The following requirements must be met:
- The treatment or intervention is provided pursuant to an approved clinical trial that has been federally funded, authorized, or approved by one of the following institutions:
- The National Institutes of Health (NIH) including the National Cancer Institute (NCI);
- The United States Food and Drug Administration (FDA) in the form of an investigational new drug (IND) exemption;
- The United States Department of Defense (DOD);
- The United States Department of Veterans Affairs (VA);
- Centers for Disease Control and Prevention (CDC);
- Agency for Healthcare Research and Quality (AHRQ);
- Centers for Medicare and Medicaid Services (CMS);
- The Department of Energy (DOE);
- A qualified non-governmental research entity identified in the guidelines issued by the National Institutes of Health for center support grants.
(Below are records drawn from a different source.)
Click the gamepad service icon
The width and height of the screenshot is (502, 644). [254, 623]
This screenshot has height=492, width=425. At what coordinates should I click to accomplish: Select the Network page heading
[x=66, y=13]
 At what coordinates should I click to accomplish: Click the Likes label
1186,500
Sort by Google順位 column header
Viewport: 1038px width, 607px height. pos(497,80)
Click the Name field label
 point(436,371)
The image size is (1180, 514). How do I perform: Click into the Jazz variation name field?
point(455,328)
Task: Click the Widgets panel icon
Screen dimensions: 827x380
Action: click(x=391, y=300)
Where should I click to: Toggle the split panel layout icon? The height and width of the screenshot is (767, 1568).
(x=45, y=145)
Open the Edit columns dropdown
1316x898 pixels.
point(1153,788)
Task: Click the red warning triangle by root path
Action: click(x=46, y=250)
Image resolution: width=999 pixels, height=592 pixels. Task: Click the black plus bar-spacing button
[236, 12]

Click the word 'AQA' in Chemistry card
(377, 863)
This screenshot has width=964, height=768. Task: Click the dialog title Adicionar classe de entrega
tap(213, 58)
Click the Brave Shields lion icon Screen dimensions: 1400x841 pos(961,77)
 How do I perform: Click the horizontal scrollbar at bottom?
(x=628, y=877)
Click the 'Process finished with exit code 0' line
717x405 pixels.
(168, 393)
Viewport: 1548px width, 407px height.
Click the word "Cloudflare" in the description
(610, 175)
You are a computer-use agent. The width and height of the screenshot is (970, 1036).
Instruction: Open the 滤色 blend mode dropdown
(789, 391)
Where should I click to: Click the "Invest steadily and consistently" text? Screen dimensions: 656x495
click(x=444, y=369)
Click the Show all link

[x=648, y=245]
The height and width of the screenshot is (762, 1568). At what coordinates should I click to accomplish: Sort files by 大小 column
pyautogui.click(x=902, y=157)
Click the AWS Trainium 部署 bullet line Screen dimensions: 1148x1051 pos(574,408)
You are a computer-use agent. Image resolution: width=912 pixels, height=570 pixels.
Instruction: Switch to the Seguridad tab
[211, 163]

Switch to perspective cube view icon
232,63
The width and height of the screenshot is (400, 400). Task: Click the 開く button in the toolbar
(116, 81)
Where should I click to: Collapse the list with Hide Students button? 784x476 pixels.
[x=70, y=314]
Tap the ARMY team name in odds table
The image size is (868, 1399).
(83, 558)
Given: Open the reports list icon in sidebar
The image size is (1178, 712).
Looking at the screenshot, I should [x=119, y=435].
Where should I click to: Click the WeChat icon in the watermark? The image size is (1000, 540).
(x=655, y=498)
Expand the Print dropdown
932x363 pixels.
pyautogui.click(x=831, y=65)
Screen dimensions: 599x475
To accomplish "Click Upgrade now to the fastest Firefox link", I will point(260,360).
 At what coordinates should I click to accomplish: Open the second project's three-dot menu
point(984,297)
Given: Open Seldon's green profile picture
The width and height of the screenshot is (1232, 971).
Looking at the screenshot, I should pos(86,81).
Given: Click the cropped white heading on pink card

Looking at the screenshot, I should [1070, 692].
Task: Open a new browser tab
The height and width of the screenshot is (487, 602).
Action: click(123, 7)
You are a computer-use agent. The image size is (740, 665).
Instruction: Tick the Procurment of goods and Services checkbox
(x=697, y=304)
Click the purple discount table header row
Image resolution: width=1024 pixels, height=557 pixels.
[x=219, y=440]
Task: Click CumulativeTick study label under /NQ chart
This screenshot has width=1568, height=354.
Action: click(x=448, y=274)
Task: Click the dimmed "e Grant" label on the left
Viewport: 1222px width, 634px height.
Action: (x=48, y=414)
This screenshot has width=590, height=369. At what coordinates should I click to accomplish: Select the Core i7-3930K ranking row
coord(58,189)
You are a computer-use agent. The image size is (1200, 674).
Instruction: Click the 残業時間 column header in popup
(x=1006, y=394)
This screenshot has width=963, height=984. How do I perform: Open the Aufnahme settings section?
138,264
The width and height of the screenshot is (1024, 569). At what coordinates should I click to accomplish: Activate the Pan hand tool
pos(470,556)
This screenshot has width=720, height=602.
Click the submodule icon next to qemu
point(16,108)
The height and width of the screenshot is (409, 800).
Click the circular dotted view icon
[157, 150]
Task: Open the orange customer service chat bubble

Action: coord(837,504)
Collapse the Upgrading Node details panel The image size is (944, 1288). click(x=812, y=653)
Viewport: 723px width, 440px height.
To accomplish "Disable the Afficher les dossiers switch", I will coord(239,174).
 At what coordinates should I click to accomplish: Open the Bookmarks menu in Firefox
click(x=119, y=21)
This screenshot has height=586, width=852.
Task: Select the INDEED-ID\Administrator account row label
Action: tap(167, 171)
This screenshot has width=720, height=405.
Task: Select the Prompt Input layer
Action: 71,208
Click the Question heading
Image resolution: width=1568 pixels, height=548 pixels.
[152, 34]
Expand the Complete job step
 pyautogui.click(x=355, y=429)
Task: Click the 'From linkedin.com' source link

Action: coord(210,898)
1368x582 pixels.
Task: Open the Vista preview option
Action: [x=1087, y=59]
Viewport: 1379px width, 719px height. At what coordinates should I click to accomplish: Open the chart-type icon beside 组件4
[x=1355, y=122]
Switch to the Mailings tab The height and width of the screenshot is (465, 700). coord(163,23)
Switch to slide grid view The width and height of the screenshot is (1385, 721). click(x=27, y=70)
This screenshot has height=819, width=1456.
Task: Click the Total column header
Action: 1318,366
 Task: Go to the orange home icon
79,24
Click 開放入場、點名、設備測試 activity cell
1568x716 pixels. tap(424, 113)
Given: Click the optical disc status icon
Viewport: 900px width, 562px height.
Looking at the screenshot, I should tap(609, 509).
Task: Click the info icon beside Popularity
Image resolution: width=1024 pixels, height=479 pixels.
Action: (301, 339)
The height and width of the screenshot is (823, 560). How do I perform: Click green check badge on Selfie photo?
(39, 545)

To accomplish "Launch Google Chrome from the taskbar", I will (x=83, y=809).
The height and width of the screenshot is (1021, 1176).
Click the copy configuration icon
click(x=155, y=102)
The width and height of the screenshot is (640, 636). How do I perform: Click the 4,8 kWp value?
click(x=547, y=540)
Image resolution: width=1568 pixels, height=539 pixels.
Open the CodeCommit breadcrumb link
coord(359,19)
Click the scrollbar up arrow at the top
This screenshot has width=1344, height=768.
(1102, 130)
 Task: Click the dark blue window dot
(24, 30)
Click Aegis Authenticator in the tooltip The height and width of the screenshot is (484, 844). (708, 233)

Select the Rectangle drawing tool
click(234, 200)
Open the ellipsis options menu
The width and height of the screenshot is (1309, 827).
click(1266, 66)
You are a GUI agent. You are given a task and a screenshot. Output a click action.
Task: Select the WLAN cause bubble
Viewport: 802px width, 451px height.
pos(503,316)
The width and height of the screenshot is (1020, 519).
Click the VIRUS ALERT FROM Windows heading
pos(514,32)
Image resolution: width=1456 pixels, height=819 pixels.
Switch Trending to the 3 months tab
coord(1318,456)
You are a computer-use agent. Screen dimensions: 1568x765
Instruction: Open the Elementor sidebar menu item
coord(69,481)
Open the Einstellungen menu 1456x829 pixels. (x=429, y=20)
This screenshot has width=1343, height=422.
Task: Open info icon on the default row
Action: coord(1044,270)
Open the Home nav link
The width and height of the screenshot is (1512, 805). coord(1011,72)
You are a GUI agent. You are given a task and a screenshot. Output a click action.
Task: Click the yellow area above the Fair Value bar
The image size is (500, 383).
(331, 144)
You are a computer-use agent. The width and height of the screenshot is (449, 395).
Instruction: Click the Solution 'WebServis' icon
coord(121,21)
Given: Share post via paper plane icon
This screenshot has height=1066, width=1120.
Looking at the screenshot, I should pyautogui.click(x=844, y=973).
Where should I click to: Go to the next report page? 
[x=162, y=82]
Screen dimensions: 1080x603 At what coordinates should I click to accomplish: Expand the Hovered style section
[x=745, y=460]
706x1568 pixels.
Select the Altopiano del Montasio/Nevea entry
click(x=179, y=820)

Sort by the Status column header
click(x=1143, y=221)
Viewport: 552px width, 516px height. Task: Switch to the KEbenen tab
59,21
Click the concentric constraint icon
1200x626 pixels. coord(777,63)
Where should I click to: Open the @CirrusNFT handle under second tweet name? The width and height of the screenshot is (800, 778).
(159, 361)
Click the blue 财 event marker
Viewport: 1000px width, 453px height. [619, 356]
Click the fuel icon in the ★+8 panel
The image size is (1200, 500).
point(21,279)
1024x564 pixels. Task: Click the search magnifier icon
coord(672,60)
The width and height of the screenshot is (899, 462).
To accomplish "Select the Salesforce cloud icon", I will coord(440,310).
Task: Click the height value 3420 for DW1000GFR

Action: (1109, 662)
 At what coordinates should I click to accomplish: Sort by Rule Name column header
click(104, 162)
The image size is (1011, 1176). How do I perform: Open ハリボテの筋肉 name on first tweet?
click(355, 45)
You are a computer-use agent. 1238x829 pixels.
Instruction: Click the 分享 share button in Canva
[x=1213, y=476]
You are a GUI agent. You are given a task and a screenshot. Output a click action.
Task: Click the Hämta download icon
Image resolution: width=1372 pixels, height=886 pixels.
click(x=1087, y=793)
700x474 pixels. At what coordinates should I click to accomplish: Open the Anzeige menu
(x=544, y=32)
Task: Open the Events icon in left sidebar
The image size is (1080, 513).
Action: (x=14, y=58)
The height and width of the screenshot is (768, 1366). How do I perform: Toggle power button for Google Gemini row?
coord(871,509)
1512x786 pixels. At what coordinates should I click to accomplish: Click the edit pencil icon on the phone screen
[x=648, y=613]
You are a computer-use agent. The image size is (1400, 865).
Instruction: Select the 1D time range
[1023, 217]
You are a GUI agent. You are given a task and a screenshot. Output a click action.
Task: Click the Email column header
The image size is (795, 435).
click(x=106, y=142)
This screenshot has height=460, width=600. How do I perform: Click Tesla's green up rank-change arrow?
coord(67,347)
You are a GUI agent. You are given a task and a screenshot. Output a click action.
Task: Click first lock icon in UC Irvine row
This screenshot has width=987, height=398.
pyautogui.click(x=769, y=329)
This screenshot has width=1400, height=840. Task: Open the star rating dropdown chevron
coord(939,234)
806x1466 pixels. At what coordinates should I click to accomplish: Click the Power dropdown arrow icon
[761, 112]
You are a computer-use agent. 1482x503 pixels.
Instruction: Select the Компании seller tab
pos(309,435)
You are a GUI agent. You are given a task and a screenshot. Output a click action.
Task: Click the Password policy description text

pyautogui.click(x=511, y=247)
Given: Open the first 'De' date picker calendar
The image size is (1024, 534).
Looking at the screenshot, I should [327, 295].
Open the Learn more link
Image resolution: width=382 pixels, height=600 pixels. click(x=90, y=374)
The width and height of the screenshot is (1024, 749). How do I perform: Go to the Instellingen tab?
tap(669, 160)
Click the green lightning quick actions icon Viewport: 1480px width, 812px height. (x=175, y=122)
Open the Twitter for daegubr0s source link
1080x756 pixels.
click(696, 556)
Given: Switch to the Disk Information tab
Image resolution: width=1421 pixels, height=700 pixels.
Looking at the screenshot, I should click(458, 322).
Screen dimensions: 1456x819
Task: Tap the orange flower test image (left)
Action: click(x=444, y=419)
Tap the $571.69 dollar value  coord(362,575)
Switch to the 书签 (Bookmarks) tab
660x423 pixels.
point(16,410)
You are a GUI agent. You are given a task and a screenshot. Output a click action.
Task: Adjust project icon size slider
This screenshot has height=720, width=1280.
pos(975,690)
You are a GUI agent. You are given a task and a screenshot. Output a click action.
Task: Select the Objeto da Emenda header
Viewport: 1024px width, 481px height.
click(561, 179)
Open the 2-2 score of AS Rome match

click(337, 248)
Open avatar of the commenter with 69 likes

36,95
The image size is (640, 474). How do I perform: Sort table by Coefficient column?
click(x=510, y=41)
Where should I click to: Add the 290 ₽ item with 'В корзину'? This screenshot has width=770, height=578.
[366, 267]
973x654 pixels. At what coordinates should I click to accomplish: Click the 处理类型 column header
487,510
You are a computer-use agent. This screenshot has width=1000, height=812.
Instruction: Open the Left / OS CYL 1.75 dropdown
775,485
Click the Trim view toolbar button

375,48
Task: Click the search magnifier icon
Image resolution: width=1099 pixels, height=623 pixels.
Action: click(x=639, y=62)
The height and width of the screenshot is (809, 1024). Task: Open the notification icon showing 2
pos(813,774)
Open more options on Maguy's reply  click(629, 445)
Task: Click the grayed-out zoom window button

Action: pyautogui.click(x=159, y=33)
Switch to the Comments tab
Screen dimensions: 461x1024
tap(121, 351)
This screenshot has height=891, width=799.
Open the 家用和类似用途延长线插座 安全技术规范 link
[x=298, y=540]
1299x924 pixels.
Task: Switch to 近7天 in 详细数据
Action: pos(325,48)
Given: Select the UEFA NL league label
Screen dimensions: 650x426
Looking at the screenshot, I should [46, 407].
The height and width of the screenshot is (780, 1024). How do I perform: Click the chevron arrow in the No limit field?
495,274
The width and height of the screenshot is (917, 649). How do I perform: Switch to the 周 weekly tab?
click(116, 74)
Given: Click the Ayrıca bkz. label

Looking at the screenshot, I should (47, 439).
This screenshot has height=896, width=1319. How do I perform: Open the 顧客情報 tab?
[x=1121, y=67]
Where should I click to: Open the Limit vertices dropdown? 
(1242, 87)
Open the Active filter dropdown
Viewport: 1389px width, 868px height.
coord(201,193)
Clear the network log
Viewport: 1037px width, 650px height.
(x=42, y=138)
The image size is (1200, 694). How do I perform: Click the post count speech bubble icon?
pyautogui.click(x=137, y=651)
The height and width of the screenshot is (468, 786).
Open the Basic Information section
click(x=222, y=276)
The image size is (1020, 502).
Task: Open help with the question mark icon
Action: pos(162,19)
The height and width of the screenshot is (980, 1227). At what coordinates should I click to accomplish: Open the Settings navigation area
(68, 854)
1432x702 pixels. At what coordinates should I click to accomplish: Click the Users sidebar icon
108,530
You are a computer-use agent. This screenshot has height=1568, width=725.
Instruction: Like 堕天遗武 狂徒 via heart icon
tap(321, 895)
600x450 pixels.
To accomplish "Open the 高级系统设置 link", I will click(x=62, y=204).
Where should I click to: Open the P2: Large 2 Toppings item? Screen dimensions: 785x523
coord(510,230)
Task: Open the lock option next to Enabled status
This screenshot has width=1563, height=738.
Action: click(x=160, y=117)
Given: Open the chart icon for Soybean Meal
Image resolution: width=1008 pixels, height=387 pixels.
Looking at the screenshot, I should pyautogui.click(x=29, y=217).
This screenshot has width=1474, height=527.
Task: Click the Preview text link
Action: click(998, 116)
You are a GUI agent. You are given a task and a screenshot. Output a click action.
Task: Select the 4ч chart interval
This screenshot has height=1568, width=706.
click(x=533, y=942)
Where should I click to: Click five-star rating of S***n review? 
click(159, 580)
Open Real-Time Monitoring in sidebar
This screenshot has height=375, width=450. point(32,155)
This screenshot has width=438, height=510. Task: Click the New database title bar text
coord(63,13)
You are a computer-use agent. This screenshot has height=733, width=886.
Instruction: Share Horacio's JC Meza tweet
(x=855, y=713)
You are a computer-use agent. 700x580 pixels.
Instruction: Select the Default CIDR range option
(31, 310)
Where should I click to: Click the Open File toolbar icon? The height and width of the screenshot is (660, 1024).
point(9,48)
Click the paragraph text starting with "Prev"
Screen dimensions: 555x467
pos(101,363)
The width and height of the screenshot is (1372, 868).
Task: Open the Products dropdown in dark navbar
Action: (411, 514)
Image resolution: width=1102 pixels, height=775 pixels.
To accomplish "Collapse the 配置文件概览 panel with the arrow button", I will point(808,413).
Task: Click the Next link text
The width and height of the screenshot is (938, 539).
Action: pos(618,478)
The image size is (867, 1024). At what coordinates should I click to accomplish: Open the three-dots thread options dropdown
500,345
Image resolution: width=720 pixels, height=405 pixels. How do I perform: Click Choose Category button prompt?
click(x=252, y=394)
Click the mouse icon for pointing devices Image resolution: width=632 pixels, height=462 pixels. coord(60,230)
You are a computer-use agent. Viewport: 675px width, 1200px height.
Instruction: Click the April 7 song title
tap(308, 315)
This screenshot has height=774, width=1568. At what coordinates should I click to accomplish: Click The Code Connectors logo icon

- The proposed therapy must be reviewed and approved by the applicable qualified Institutional Review Board.
- The available clinical or pre-clinical data indicate that the treatment or intervention provided pursuant to the approved cancer clinical trial will be at least as effective as standard therapy, if such therapy exists, and is anticipated to constitute an improvement in effectiveness for treatment, prevention, or palliation of cancer.
- The facility and personnel providing the treatment are capable of doing so by virtue of their experience and training.
- The trial consists of a scientific plan of treatment that includes specific goals, a rationale and background for the plan, criteria for individual selection, specific directions for administering therapy and monitoring individuals, a definition of the quantitative measures for determining treatment response, and methods for documenting and treating adverse reactions. All such trials must have undergone a review for scientific content and validity, as evidenced by approval from one of the federal entities identified above.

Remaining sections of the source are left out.